▶ **TASK PROMPT**: I'd like an exact copy of only the lines from the start of the listing below through the line that holds "The width and". Please keep the pictures out.

─── STORED DATA ───

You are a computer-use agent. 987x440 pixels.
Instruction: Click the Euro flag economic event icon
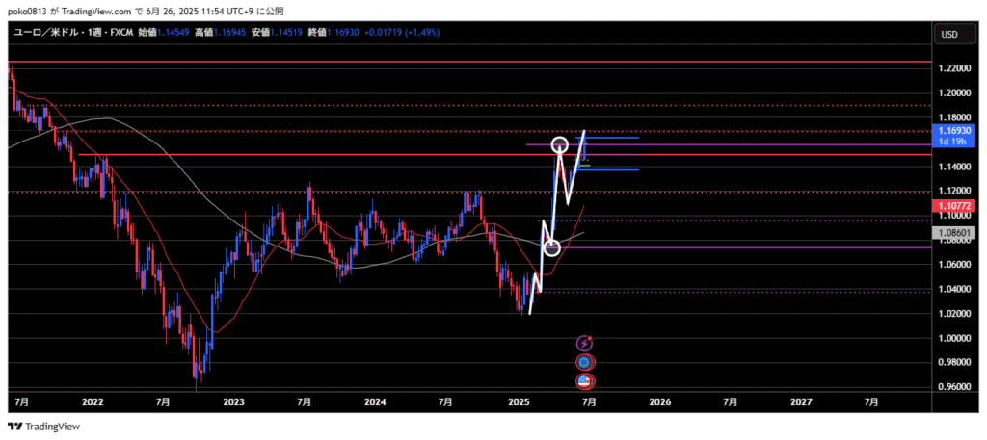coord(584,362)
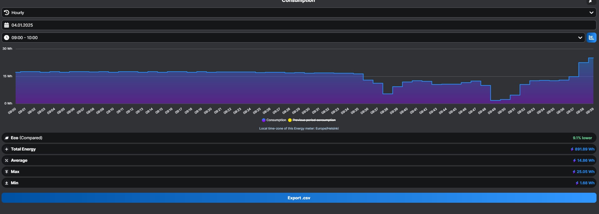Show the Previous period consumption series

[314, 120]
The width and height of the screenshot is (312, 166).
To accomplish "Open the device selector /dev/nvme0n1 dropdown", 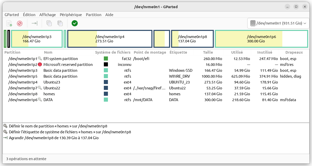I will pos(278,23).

───

▶ **OUTPUT**:
You are a computer-use agent. 987x440 pixels.
Instruction: Click the Euro flag economic event icon
coord(584,362)
Show the Previous period consumption series

[314, 120]
The width and height of the screenshot is (312, 166).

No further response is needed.